Here’s what I’m learning about each of the eight core feelings:

1. Hurt

Hurt tells me something mattered. It shows up when something or someone I trusted let me down. I’ve spent a long time trying to power through pain, to act like it didn’t touch me. But the truth is, I’ve been deeply hurt—by systems, by people, even by myself. Naming that hurt is the first step to healing. It’s not weakness. It’s honesty.

2. Loneliness

This one is loud lately. I’ve stood alone in some really hard places. But loneliness is actually a cry for connection. Not just socializing—but real, deep knowing. I’m learning to let people in, even just a little. To be seen in my need. That’s terrifying, but also healing.

3. Sadness

I used to think sadness was something to get rid of. But it turns out, sadness means I’ve loved something. It shows me where I’ve lost. It connects me to what’s real. And when I allow myself to grieve, I open myself up to joy again. There’s been a lot to grieve. But I’m starting to let the tears mean something.

4. Anger

Anger’s been a companion for a while. But this book helped me see that anger is the voice of passion and justice. It tells me that something is wrong, and I care enough to want it made right. The danger is when I either bury it or explode with it. But when I listen to it and let it move me toward truth and boundaries, it can actually be holy.

5. Fear

Fear usually shows up in my life as hypervigilance or control. But fear, at its best, invites me to faith. It reminds me that I’m vulnerable, yes—but that I’m not alone. It calls me to reach for help, to trust something bigger than me. That’s hard when trust has been broken, but I’m working on it.

6. Shame

This one’s tricky. I’ve carried a lot of shame—not just for what I’ve done, but for who I believed I was. But shame, in its healthy form, reminds me of my limits. It’s not about being worthless; it’s about recognizing that I need—need God, need people, need grace. There’s freedom in admitting I’m not self-sufficient.

7. Guilt

Guilt points to responsibility. It says, “You did something wrong, now make it right.” That’s actually a gift. Not the toxic, beat-yourself-up kind—but the kind that lets me own my choices and change. It keeps my heart soft and connected. I want that.

8. Gladness

This is the feeling I’ve often put off until “things get better.” But Dodd reminds us that gladness is a part of our birthright. It’s available even in pain. It’s found in connection, in grace, in being known and loved as is. I’m learning to notice it in small moments—a conversation, a deep breath, a reminder that I’m still here.
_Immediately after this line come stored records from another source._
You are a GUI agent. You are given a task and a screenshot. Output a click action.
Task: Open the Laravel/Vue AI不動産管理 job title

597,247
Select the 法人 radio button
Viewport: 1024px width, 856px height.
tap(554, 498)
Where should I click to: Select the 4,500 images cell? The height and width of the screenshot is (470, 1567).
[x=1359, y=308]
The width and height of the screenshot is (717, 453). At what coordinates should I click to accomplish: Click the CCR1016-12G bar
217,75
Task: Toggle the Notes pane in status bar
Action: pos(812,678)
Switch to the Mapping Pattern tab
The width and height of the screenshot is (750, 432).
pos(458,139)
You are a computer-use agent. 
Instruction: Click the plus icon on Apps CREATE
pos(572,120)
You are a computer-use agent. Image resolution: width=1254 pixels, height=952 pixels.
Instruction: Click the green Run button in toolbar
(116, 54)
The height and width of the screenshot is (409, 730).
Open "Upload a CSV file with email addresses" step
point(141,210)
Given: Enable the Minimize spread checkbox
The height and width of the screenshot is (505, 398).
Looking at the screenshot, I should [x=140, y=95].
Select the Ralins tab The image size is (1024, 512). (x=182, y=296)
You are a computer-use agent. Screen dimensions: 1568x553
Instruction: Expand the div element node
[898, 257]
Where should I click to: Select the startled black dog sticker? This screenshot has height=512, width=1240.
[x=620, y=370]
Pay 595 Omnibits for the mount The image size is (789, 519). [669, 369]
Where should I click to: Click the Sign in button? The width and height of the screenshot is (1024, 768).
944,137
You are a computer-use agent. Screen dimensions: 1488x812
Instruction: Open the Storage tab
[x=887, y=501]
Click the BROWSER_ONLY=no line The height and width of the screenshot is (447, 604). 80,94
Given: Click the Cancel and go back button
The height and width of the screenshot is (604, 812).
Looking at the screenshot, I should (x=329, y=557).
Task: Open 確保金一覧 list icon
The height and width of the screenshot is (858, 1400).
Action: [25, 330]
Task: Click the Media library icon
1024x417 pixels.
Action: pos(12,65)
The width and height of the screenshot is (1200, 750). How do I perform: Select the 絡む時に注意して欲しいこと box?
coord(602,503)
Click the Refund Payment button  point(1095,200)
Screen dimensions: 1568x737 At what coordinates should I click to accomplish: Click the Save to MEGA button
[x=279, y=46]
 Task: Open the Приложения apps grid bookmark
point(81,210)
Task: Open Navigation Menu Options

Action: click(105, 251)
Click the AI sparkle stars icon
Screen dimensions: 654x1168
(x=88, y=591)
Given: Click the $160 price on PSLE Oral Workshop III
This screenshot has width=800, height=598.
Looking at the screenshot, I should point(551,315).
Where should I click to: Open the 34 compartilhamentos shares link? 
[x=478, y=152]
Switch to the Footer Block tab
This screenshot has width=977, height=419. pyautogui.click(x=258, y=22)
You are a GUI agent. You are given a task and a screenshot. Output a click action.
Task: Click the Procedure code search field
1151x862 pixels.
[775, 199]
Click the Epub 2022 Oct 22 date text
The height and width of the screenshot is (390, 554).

Reading this book helped me realize I don’t have to fix everything or carry it all on my own. I just need to show up to what’s really going on inside me. To be honest. To ask for help. To let love in. That includes love from God, which I’ve pushed away at times because I didn’t feel worthy. But the truth is, we’re all in need. And we’re all invited to be fully alive—not by being perfect, but by being real.

If you’ve been taught to suppress your feelings, or you’ve been living in survival mode, or if you’re just exhausted from pretending—this book is for you. It won’t fix your life, but it might finally help you live it.